A revenue base built on foreign enrollment. Between 2021 and 2023, Conestoga grew its international student count by roughly 150%. By 2023 it held 30,395 international study permits — more than double the second-largest institution in Canada. Total revenue nearly tripled over the same window. When the federal study permit cap landed in 2024, that revenue model collapsed: Conestoga has since laid off more than 2,100 employees and closed multiple campus buildings.
Those are the numbers Ontario built its case on. They're also the numbers that explain why this story keeps coming back into the news cycle, including a fresh round of commentary on May 22.
Does this affect your study permit or DLI status?
Short answer: no, not directly — but watch the next 12 months closely.
Conestoga remains a Designated Learning Institution (DLI) on IRCC's list. Classes continue. The administrator's mandate is to restore financial and governance discipline, not to wind the school down. If you're currently enrolled or have a study permit tied to a Conestoga program, your immigration status is unchanged today.
A few things to monitor, all of which would change the answer:
- DLI list reviews. IRCC and Ontario both have authority to remove schools from the DLI list if compliance issues mount. A removal mid-program is rare and would create transfer options for affected students, but it's not impossible.
- PGWP eligibility for current programs. Post-Graduation Work Permit eligibility depends on (a) the DLI being PGWP-eligible at the time you started, and (b) the program meeting current PGWP criteria (length, level, and — for new applicants — the field-of-study list). Nothing about the administrator appointment changes either of those rules.
- Program closures or consolidations. With layoffs and campus closures already underway, individual programs may be cut. If your program closes mid-enrollment, the school is obligated to support a transfer or refund, but the transition can complicate study permit conditions tied to a specific institution.
If you're applying for PGWP from Conestoga in the next six months, file as soon as your studies end, keep every transcript and enrollment letter on hand, and don't assume processing officers will be lenient with documentation gaps. The school's spotlight is not your problem, but it does mean officers will look at Conestoga files more closely.
What this signals about Canada's college sector
The Conestoga story is the visible part of a much wider correction underway in Canada's post-secondary international enrollment market.
The growth model is over. Ontario instituted a domestic tuition freeze in 2019 and cut public funding to colleges and universities. Institutions like Conestoga — and similar high-growth public colleges across Ontario — responded by aggressively expanding international intake at tuition rates 3-4x domestic rates. The 2024 federal study permit cap and the 2026 cap reset ended that runway. The current contraction is structural, not cyclical.
Compliance scrutiny is tightening fast. Between 2023 and 2024, federal officials flagged more than 153,000 study permit holders who potentially violated visa conditions — most commonly by failing to attend classes.
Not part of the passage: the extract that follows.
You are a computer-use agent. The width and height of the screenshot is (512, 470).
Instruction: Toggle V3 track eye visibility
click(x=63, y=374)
The 2024 introduction of the Provincial Attestation Letter (PAL) and the 2025 changes to PGWP eligibility were both responses to that compliance gap. More schools — likely smaller private colleges first, then larger publics — should expect audits, license reviews, and DLI list scrutiny over 2026 and 2027.
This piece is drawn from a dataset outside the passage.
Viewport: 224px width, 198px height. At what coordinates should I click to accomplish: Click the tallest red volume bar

The "diploma mill" narrative is now political. Whatever the merits of the financial mismanagement case, the political framing around it — that public colleges built unsustainable budgets on the backs of international students — will accelerate the policy direction Canada was already heading. Expect tighter caps, more granular PAL allocations by institution, and longer odds for marginal program approvals.
If you're considering a Canadian college program for fall 2026 or January 2027, this is the moment to vet institutions carefully — not by their marketing brochures, but by the structural questions below.
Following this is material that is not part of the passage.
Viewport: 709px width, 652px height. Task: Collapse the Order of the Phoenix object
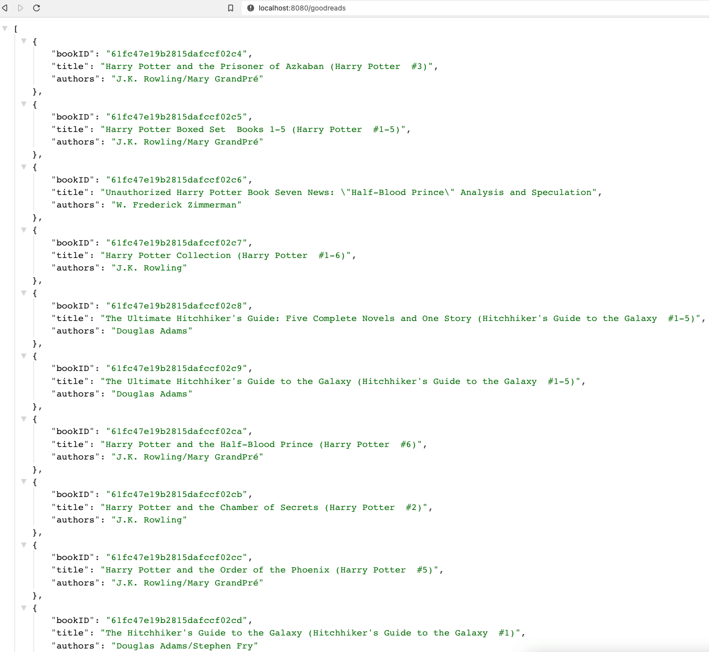(24, 545)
How to vet a Canadian college before you apply
The Conestoga story is a useful audit checklist. If you're applying to any Canadian college this year, run a candidate institution through these five questions before you commit deposits or pay agents.
1. Is the institution publicly funded? Public colleges and universities have stronger governance oversight, audited financials, and more reliable continuity than private career colleges. Most PGWP-eligible programs are at public DLIs anyway. Verify on the federal DLI list — it explicitly marks PGWP eligibility.
2. What share of the school's enrollment is international? A college where international students are 60–80%+ of total headcount has a revenue concentration risk. When the cap tightens or the PAL allocation shrinks, those schools are the first to lay off, close campuses, or cut programs. Conestoga's collapse in headcount was the most dramatic — but it's not unique.
3. Is your program on the PGWP field-of-study list? PGWP eligibility now requires that your program of study fall within the federally approved field list. If the school can't show you the specific CIP code for the program — or worse, says "PGWP-eligible" without specifying — push for documentation in writing before you accept the offer.
4. Is the program delivered at the main campus or a satellite "private partner" location? Private partner campuses (where a public college's curriculum is delivered at a separate private-college location) lost PGWP eligibility in 2024. Confirm in writing where you'll physically attend classes and that location is PGWP-eligible.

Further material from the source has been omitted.